Julien avait à peine balbutié quelques mots qu’une vieille tante de la mariée, qui nous avait connus lorsque nous étions étudiants, s’infiltra dans notre conversation.

« Ah, dit-elle, Julien et Lucie, comme cela me fait plaisir de vous revoir. Et dire que je vous croyais séparés. C’est incroyable comme on a parfois de drôles d’idées à mon âge. A chaque fois que je pensais à vous, je me disais comme c’est dommage qu’ils ne soient plus ensemble ces deux-là, ils étaient tellement bien assortis. »
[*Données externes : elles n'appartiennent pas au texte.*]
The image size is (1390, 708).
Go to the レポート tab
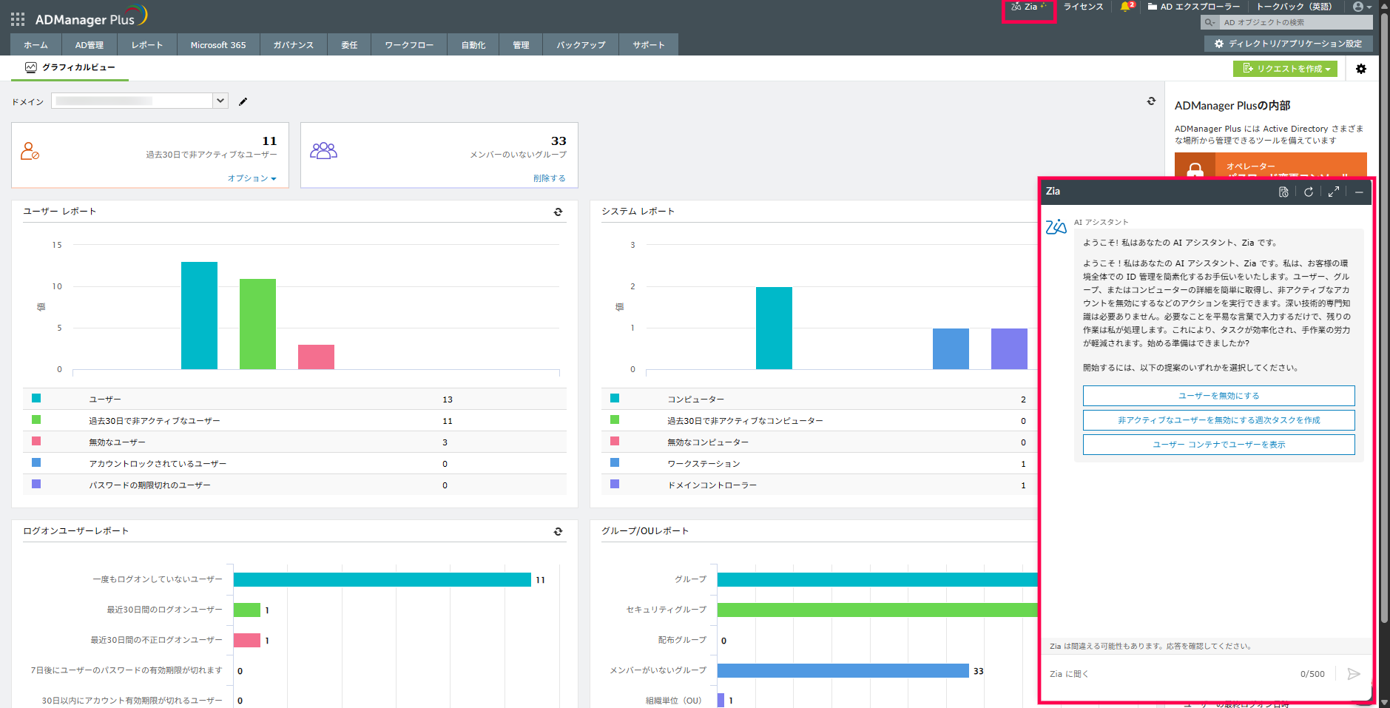click(x=146, y=45)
Avant qu’elle n’enchaîne sur les enfants que nous n’avions pas eu et sur le lieu de notre petit nid d’amour… on nous appela pour l’entrée dans la mairie du XIVème. Cela s’appelle être sauvés par le gong, non ?


A l’intérieur du prestigieux bâtiment, nous fûmes séparés et la cérémonie se déroula suivant la tradition.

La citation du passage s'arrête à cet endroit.